[lit-ideas] Re: Anti-Humanism & Its Enemies

  • From: Eric Yost <mr.eric.yost@xxxxxxxxx>
  • To: lit-ideas@xxxxxxxxxxxxx
  • Date: Sun, 18 Nov 2007 00:19:56 -0500

>>Where between these is a reasonable "environmentalist" position?

You might like Teilhard de Chardin's _The Divine Milieu_. I'm currently writing a review of a guidebook to that opus. Chardin, a Jesuit systems thinker before the term "systems philosophy" was fashionable, proposes panentheism ... that everything is inside of God but only a subset of God. Think Ken Wilbur in Christian terms decades before Wilbur.
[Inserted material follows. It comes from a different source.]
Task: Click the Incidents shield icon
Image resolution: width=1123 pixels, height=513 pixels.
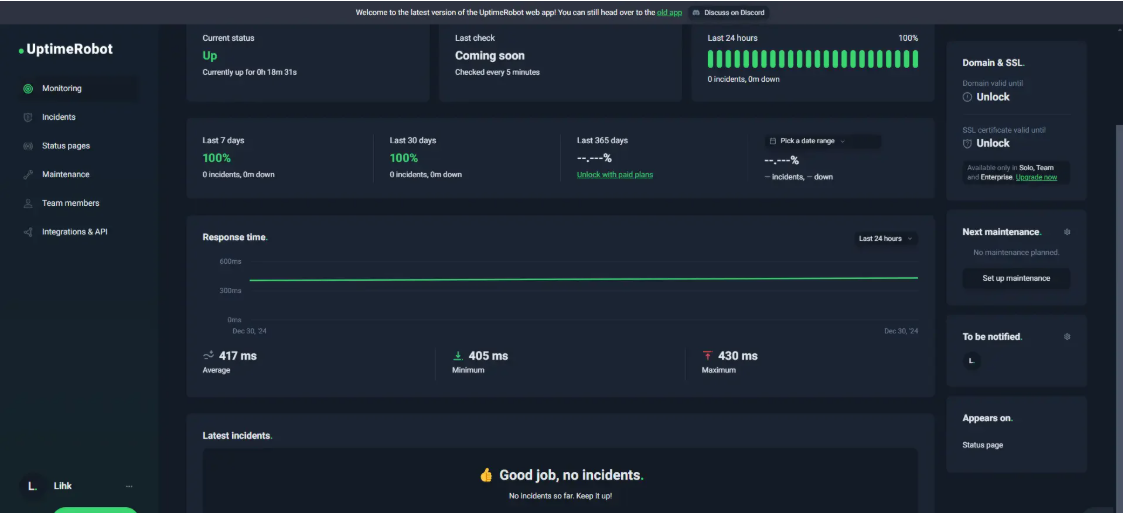Action: [28, 117]
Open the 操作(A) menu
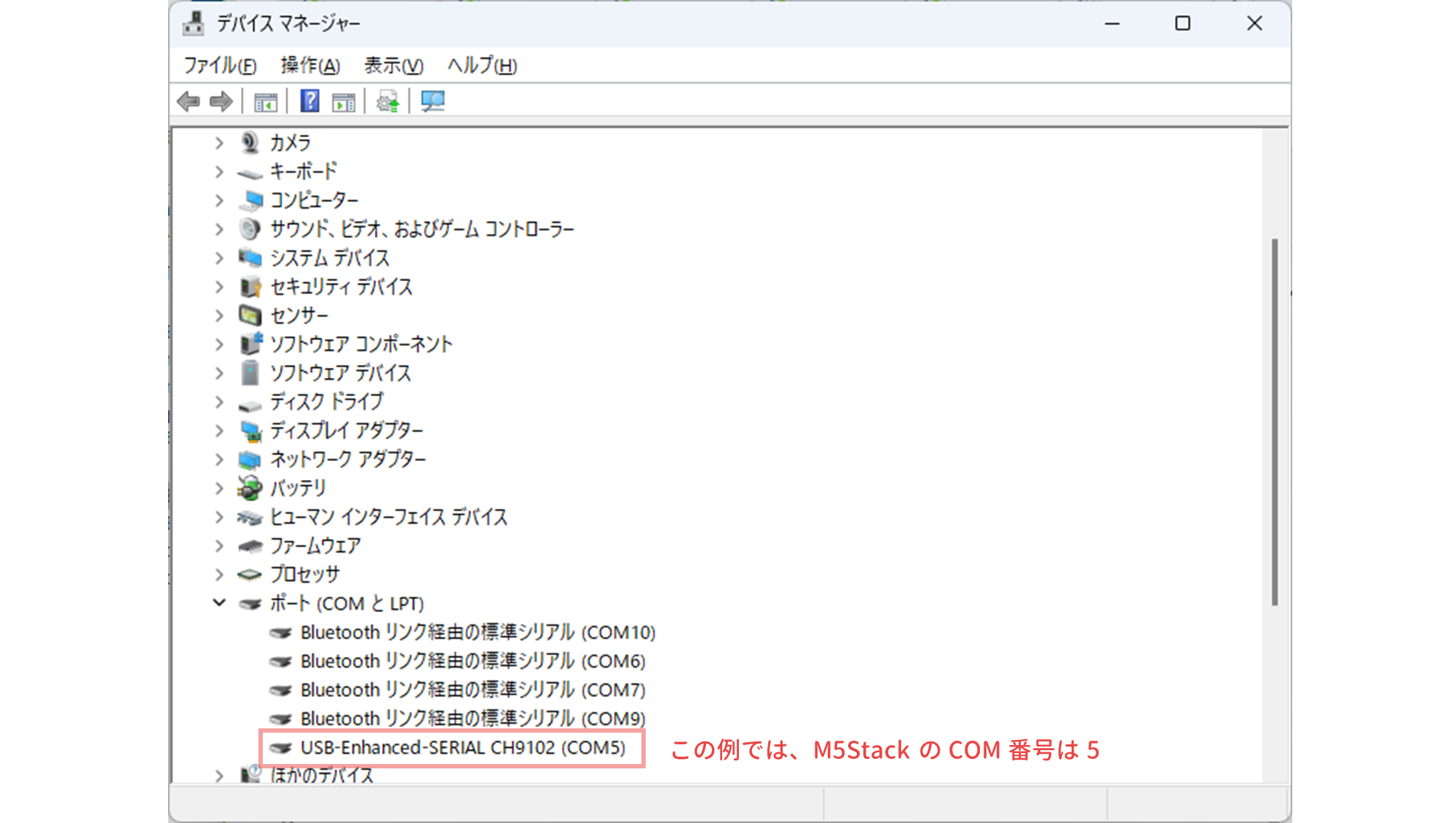 pyautogui.click(x=310, y=66)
Hence the natural world is complexifying and evolving in order to grow the complete body of the Risen Christ or Christos (substitute Brahman if you are alienated). Parousia becomes the Omega Point of evolution.

In the book, Chardin sought to unify science and Christian theology. Hardliners will claim he multiplies unnecessary hypotheses to do so, but thoughtful believers can assimilate his view to avoid leaping into absurd versions of creationism.

One therefore becomes careful steward of the complex macro-structure that is growing the body of the Risen Christ. People are careful. Thugs make money. Air goes in and out of lungs. Everybody's a winner.